▶ [Your task]
When you reach the line in the listing below that contains "Viewport: 890px width, 656px height.", begin returning lines exactly as written, and stop after the line that contains "Screen dimensions: 1352x761". Return no other lines.
━━━ Material provided ━━━
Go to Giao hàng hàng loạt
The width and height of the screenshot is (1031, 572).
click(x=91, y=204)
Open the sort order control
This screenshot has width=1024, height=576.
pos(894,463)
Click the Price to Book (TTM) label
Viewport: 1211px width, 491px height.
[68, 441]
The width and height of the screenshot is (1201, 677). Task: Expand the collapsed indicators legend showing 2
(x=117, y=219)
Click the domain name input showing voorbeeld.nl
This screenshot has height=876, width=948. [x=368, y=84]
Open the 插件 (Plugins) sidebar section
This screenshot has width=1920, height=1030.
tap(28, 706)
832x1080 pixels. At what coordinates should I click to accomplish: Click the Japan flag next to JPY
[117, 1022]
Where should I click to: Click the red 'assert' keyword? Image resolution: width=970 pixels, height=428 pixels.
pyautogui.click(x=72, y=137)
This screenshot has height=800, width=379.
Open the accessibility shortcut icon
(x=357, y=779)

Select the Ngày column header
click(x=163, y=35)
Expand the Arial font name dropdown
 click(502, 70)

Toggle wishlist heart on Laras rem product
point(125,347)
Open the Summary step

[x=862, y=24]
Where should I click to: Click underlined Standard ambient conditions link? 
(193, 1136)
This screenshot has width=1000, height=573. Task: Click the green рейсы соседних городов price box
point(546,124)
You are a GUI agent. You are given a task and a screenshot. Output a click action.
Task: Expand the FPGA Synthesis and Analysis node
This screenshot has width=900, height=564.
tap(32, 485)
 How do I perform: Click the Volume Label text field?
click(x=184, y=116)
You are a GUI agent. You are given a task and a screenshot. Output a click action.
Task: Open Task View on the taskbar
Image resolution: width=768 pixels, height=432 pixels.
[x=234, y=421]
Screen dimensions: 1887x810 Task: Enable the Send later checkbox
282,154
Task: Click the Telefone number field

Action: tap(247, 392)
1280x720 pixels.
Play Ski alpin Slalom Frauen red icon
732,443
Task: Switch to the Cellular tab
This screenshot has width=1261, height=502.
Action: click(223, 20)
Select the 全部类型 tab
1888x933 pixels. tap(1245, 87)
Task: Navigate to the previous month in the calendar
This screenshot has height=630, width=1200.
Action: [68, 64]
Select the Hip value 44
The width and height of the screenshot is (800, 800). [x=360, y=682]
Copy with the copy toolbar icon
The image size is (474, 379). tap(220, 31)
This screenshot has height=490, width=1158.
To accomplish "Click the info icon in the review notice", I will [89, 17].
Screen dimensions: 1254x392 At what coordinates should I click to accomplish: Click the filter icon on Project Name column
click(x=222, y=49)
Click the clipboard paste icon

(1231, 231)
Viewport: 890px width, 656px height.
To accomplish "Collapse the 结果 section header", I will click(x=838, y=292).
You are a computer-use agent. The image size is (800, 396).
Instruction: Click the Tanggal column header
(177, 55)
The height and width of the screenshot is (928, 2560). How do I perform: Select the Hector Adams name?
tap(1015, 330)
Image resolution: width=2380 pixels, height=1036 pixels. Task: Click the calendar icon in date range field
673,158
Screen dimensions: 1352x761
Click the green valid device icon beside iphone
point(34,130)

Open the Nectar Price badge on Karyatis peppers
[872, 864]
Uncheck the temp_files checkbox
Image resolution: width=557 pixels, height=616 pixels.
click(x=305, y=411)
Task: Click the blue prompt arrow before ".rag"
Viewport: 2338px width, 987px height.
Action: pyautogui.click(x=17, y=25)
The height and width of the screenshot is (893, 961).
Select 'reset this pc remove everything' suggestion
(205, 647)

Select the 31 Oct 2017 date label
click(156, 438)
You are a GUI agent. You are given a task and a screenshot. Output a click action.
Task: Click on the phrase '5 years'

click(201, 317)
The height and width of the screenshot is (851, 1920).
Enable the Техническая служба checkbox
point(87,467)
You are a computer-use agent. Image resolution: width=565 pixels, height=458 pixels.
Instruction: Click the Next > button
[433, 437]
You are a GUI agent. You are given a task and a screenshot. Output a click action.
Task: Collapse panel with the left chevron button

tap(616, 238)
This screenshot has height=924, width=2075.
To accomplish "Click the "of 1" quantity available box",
━━━
▶ [Exercise response]
Viewport: 890px width, 656px height.
To accomplish "Collapse the 结果 section header", I will click(x=838, y=292).
You are a computer-use agent. The image size is (800, 396).
Instruction: Click the Tanggal column header
(177, 55)
The height and width of the screenshot is (928, 2560). How do I perform: Select the Hector Adams name?
tap(1015, 330)
Image resolution: width=2380 pixels, height=1036 pixels. Task: Click the calendar icon in date range field
673,158
Screen dimensions: 1352x761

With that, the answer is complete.